The morning seemed to have solved the perplexities of the night; chill and gray, it gave the chill, gray counsel: “She will die if you do not return her where you found her.” He vowed the high resolve that Sheila should be replaced upon the stage.
The pain of this decision was so sharp that when she crept back to bed he did not dare to announce it. He was afraid to speak, so he let her think him asleep.
That morning Sheila was ill again, old again, and jaded with discontent.
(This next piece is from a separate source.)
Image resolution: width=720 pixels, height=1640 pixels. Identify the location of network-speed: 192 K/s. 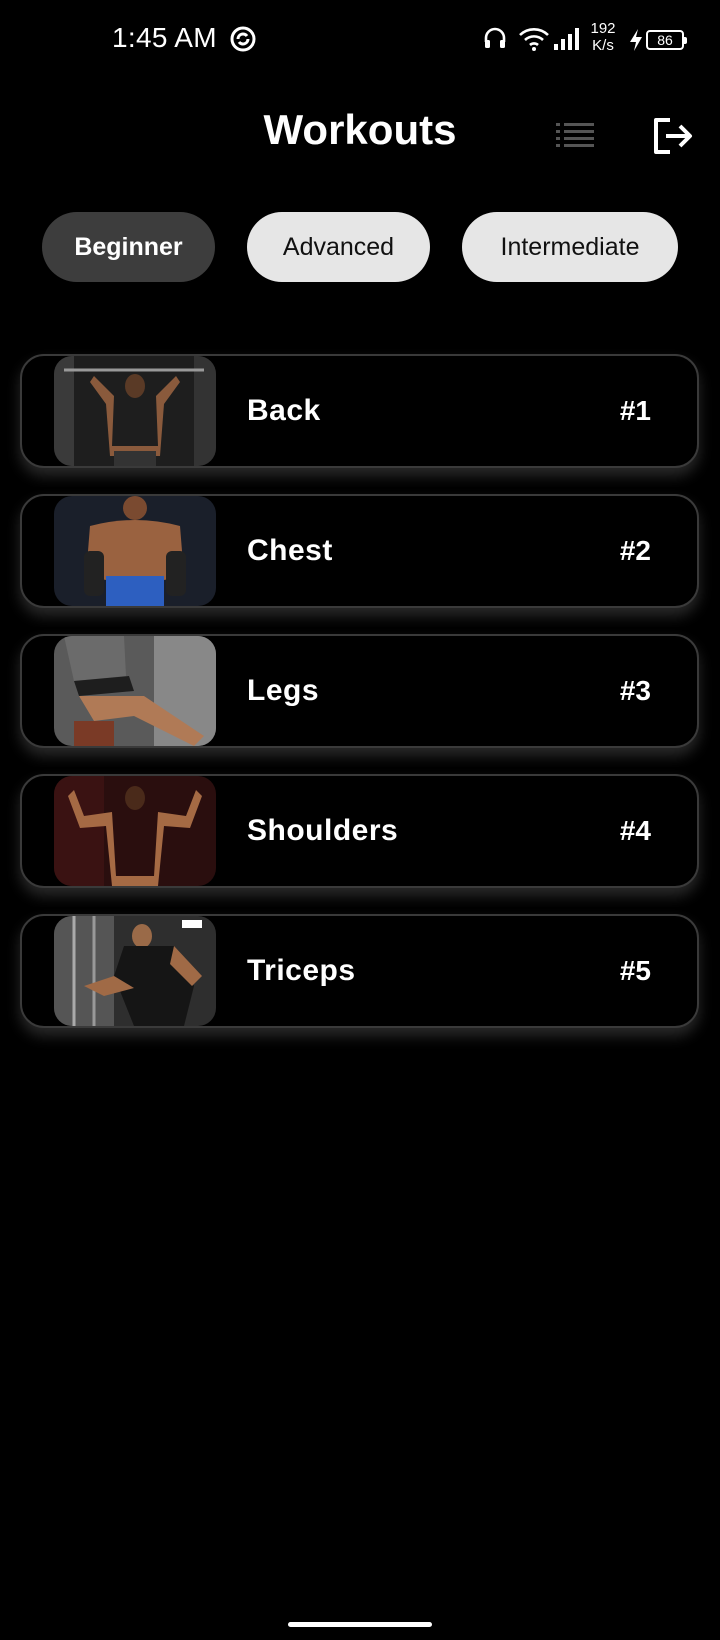
(603, 37).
He reminded her of her appointments with the dressmakers, but she said that she would put them off—or, better yet, she would cancel the orders.
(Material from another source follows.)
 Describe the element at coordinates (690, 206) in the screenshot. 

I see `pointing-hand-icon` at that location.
He had their breakfast brought to the room, and he chose the most tempting luxuries he could find on the bill of fare. Nothing interested her. He suggested a drive in the Park. She was too tired to get up.
Suddenly he looked at his watch, snapped it shut, rose, said that he was late for his conference. She asked him what time it was, and he did not know till he looked at his watch again. He kissed her and left her, saying that he would lunch down-town.
CHAPTER LIII
Though there was a telephone in their rooms, Bret went down to the public booths. He remembered Eugene Vickery’s tirade about the crime of Sheila’s idleness. He telephoned to Vickery’s apartments and told Vickery that he must see him at once. Vickery answered:
“Sorry I can’t ask you up or come to where you are this morning, but the fact is I’m at the last revision of my new play and I can’t leave it while it’s on the fire. Meet me at the Vagabonds Club and we’ll have lunch, eh?—say, at half past twelve.”
Bret reached the club a little before the hour. Vickery had not come. The hall captain ushered Bret into the waiting-room. He sat there feeling a hopeless outsider. “The Vagabonds” was made up chiefly of actors. From where he sat he could see them coming and going. He studied them as one looking down into a pool to see how curious fish behave or misbehave. They hailed each other with a simple cordiality that amazed him. The spirit was rather that of a fraternity chapter-house than of a city club, where every man’s chair is his castle. Everything was without pose; nearly everybody called nearly everybody by his first name. There were evidences of prosperity among them. Through the window he could see actors, whose faces were familiar even to him, roll up in their own automobiles.
At one o’clock Vickery had not come, and a friend of Bret’s, named Crashaw, who had grown wealthy in the steel business, caught sight of Bret and took him under his wing, registered him in the guest-book and led him to the cocktail desk. Then Crashaw urged him to wait for the uncertain Vickery no longer, but to lunch with him. Bret declined, but sat with him while he ate.